The success of allogeneic hematopoietic stem cell transplantation (allo-HSCT) in the treatment of hematological malignancies remains hampered by life-threatening chronic graft vs. host disease (cGVHD). Although multifactorial in nature, cGVHD has been associated with imbalances between effector and regulatory T cells (Treg). To further elucidate this issue, we performed a prospective analysis of patients undergoing unrelated donor allo-HSCT after a reduced intensity conditioning (RIC) regimen containing anti-thymocyte globulin (ATG) and the same GVHD prophylaxis, at a single institution. We studied T cell subset homeostasis over a 24-month follow-up after HSCT in a comparative analysis of patients with and without cGVHD. We also quantified naive and memory T cell subsets, proliferation and expression of the apoptosis-related proteins Bcl-2 and CD95. Finally, we assessed thymic function by T cell receptor excision circle (TREC) quantification and T cell receptor (TCR) diversity by TCRVβ spectratyping. While the total number of conventional CD4 (Tcon) and CD8 T cells was similar between patient groups, Treg were decreased in cGVHD patients. Interestingly, we also observed divergent patterns of Naive and Stem Cell Memory (SCM) subset recovery in Treg and Tcon compared to CD8. Patients with cGVHD showed impaired recovery of Naive and SCM Tcon and Treg, but significantly increased frequencies and absolute numbers of Naive and SCM were observed in the CD8 pool. Markedly increased EMRA CD8 T cells were also noted in cGVHD. Taken together, these results suggest that Naive, SCM and EMRA CD8 play a role in the emergence of cGHVD. Reduced Naive and recent thymic emigrant Tcon and Treg in cGVHD was likely due to impaired thymic output, as it was accompanied by decreased CD4 TREC and TCR diversity. On the other hand, CD8 TCR diversity was similar between patient groups. Furthermore, no correlation was observed between CD8 TREC content and Naive CD8 numbers, suggesting limited thymic production of Naive CD8 T cells in patients after transplant, especially in those developing cGVHD. The mechanisms behind the opposing patterns of CD4 and CD8 subset cell recovery in cGVHD remain elusive, but may be linked to thymic damage associated with the conditioning regimen and/or acute GVHD.

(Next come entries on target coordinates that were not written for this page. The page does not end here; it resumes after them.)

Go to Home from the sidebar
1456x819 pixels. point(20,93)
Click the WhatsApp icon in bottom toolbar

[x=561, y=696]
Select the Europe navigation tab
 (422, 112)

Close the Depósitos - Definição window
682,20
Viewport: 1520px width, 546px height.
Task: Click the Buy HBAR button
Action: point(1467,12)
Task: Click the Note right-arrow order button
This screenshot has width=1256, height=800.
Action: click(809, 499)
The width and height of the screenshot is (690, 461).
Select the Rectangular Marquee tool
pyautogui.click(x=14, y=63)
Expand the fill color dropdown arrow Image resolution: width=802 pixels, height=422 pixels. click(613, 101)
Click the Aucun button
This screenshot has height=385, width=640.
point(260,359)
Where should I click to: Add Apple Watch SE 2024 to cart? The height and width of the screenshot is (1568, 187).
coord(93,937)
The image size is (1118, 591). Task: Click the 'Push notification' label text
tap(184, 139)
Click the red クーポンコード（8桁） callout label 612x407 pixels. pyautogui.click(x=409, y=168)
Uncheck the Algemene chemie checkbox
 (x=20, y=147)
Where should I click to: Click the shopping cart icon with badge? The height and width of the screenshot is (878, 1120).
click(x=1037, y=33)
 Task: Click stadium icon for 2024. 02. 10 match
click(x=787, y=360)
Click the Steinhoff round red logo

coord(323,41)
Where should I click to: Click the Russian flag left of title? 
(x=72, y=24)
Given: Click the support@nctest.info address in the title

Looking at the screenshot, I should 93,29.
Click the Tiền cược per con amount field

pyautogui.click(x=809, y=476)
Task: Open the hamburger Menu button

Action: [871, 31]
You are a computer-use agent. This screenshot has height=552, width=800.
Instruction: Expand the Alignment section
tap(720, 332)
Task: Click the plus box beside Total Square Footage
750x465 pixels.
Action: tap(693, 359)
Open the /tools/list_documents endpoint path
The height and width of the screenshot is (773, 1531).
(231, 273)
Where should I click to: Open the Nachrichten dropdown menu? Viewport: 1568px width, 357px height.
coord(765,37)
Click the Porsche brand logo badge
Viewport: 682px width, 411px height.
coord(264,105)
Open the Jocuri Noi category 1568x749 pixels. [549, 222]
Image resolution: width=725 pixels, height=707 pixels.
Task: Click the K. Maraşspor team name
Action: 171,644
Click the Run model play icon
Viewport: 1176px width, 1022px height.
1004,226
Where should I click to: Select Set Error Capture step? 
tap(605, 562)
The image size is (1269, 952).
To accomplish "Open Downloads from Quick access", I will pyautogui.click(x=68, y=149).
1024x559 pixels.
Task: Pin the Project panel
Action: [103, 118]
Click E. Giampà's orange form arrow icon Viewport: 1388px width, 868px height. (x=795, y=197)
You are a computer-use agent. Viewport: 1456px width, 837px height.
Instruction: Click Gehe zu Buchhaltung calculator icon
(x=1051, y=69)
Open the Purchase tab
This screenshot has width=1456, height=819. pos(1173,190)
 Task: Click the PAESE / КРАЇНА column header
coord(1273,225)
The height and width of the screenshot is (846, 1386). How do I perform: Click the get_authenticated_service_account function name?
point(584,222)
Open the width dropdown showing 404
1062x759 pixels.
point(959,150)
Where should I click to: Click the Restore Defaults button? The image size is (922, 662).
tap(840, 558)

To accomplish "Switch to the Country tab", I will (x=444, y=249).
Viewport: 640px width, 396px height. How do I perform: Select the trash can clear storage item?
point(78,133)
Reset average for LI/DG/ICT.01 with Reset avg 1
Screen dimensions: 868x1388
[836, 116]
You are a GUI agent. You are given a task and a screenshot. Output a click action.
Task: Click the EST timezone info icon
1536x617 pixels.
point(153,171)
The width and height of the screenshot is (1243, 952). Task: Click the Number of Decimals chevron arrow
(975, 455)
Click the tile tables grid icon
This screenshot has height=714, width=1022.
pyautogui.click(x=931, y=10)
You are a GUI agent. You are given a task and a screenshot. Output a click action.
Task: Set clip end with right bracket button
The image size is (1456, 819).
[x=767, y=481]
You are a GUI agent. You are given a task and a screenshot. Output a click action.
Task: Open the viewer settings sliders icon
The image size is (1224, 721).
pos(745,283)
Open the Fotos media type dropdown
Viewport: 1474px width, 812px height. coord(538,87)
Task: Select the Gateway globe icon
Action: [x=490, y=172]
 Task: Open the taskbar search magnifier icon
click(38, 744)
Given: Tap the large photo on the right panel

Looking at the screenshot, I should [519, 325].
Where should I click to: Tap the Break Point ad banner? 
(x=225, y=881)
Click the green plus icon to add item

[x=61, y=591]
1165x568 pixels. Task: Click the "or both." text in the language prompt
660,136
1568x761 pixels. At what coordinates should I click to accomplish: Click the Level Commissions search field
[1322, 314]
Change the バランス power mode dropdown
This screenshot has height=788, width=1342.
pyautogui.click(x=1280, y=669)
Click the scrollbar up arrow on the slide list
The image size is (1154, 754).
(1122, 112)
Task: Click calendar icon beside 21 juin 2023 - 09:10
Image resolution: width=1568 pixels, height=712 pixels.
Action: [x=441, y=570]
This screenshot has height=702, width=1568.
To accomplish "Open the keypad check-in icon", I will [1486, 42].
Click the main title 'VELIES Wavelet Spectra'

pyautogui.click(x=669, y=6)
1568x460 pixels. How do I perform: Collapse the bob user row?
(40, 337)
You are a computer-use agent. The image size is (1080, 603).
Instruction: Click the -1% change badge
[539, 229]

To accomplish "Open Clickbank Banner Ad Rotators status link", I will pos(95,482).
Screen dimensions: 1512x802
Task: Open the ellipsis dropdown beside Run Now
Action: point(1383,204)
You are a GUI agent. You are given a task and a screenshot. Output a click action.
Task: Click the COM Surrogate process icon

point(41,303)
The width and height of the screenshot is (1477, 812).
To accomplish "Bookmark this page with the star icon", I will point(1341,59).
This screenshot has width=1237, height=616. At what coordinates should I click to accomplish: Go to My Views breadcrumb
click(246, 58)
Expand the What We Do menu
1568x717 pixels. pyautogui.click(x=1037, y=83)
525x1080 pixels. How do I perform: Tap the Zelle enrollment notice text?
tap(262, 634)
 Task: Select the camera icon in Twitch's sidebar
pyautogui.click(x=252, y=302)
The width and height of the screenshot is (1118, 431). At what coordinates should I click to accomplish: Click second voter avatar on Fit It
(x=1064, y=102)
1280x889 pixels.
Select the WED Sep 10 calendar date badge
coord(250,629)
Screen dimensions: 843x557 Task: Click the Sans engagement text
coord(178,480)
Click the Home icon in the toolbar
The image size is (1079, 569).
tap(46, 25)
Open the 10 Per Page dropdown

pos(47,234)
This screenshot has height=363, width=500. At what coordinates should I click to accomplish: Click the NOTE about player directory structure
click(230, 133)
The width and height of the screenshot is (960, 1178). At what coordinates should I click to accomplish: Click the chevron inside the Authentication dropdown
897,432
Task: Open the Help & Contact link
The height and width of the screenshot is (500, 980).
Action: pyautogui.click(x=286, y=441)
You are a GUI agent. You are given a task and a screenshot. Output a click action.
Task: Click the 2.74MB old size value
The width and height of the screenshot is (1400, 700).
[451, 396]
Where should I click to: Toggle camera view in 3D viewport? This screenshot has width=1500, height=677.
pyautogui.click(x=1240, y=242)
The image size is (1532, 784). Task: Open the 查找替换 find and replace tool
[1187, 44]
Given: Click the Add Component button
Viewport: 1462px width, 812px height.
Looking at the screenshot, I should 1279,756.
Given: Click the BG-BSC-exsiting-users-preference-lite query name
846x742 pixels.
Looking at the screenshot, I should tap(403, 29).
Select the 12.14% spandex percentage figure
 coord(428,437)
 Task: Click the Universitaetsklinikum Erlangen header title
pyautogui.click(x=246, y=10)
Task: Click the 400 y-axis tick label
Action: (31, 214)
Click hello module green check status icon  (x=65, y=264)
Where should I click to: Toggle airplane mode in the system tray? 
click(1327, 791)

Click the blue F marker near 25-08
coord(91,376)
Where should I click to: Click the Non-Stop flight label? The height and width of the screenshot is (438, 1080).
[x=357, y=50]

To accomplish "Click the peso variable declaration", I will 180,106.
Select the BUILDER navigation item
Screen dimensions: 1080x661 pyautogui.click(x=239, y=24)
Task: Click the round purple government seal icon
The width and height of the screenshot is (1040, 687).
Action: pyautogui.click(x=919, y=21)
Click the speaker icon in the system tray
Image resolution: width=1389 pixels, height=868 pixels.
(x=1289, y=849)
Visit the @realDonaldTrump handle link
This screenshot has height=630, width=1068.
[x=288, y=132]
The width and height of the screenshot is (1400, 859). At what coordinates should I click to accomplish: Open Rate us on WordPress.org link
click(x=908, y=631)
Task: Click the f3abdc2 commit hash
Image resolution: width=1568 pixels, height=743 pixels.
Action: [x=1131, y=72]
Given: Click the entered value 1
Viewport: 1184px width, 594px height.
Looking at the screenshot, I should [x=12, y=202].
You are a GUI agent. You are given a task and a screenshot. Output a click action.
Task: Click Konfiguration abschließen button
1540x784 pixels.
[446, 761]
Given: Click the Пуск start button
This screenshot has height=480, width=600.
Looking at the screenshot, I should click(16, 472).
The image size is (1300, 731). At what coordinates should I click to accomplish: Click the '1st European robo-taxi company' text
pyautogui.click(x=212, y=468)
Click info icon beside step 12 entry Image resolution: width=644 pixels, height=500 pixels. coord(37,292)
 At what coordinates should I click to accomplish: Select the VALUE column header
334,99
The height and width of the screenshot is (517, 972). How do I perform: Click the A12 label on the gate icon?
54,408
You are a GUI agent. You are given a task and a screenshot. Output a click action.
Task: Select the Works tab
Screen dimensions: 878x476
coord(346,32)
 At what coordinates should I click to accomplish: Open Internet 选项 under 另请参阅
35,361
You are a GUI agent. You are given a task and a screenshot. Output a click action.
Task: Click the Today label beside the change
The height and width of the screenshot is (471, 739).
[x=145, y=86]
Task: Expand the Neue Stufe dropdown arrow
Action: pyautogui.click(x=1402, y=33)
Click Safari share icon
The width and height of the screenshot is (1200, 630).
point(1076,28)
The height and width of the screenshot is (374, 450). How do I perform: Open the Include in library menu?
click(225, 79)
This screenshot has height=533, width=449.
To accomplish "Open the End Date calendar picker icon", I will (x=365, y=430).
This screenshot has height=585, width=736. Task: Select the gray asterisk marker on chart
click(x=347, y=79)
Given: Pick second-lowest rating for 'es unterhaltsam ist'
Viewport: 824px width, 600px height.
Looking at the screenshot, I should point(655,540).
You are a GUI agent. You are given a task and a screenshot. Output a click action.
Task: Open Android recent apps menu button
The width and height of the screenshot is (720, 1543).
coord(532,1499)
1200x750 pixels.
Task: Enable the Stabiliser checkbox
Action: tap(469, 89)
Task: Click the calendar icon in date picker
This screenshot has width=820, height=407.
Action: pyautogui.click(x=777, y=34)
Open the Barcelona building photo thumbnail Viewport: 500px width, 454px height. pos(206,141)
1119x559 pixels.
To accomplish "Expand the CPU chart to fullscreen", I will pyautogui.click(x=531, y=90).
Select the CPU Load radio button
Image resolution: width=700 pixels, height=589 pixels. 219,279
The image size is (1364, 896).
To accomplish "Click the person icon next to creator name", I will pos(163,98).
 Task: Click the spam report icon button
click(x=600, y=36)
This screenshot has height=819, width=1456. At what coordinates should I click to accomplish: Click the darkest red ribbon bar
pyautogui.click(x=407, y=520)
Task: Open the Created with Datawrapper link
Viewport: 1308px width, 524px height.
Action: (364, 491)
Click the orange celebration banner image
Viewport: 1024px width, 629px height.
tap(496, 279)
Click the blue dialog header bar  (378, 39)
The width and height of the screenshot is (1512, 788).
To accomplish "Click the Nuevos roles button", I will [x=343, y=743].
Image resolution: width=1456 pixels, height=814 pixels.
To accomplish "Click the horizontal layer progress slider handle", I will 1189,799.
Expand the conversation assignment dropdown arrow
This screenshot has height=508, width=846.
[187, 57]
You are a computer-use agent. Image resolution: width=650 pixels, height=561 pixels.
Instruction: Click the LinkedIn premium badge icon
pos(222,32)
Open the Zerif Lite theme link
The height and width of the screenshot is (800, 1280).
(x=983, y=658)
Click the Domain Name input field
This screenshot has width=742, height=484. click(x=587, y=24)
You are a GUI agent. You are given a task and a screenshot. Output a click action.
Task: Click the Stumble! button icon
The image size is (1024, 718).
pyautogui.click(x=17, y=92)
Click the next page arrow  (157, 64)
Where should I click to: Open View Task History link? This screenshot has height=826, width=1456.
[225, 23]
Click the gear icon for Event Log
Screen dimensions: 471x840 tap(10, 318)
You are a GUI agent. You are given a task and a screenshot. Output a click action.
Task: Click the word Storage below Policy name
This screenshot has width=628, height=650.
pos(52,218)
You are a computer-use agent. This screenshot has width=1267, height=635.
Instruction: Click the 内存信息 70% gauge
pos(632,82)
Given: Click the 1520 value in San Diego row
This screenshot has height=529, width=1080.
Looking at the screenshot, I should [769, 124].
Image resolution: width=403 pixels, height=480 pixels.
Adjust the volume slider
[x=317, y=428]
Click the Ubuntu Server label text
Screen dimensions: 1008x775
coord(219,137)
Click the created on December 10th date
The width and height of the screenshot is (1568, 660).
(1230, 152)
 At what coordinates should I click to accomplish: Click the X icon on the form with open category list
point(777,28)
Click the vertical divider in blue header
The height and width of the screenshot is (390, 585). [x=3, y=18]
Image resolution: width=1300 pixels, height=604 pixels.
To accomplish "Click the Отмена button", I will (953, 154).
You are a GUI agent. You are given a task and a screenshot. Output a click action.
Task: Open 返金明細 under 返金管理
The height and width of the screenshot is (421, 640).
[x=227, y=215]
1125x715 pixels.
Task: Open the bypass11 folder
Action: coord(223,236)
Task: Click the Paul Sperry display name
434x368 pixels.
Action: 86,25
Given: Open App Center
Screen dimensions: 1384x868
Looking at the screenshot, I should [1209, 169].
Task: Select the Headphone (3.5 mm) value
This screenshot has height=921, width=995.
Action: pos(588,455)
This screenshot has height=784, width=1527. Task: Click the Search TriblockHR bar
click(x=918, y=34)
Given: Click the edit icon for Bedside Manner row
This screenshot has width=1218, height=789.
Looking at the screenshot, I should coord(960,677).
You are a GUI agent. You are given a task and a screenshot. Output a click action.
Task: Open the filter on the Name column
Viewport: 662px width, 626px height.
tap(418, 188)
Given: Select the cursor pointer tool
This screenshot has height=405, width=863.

同种异体造血干细胞移植(allo-HSCT)在治疗血液系统恶性肿瘤方面的成功仍然受到危及生命的慢性移植物抗宿主病(cGVHD)的阻碍。虽然 cGVHD 本质上是多因素的,但它与效应和调节性 T 细胞(Treg)之间的失衡有关。为了进一步阐明这个问题,我们在一家机构对接受含抗胸腺细胞球蛋白(ATG)的减强度调理(RIC)方案的无关供体 allo-HSCT 后的患者进行了前瞻性分析,并进行了相同的 GVHD 预防。我们在 cGVHD 患者和无 cGVHD 患者的比较分析中,研究了 HSCT 后 24 个月的 T 细胞亚群稳态。我们还量化了幼稚和记忆 T 细胞亚群、增殖和凋亡相关蛋白 Bcl-2 和 CD95 的表达。最后,我们通过 T 细胞受体切除环(TREC)量化评估了胸腺功能,并通过 TCRVβ 谱分析评估了 TCR 多样性。虽然两组患者的常规 CD4(Tcon)和 CD8 T 细胞总数相似,但 cGVHD 患者的 Treg 减少。有趣的是,我们还观察到与 CD8 相比,Treg 和 Tcon 中幼稚和干细胞记忆(SCM)亚群恢复的模式不同。cGVHD 患者幼稚和 SCM Tcon 和 Treg 的恢复受损,但在 CD8 池中观察到明显增加的幼稚和 SCM 的频率和绝对数量。在 cGVHD 中也观察到明显增加的 EMRA CD8 T 细胞。总的来说,这些结果表明,幼稚、SCM 和 EMRA CD8 在 cGHVD 的出现中起作用。cGVHD 中幼稚、近期胸腺迁出 Tcon 和 Treg 的减少可能是由于胸腺输出受损所致,因为它伴随着 CD4 TREC 和 TCR 多样性的减少。另一方面,两组患者的 CD8 TCR 多样性相似。此外,CD8 TREC 含量与幼稚 CD8 数量之间没有相关性,表明移植后患者的幼稚 CD8 T 细胞的胸腺产生有限,尤其是在发生 cGVHD 的患者中。cGVHD 中 CD4 和 CD8 亚群细胞恢复的相反模式背后的机制仍不清楚,但可能与调理方案和/或急性 GVHD 相关的胸腺损伤有关。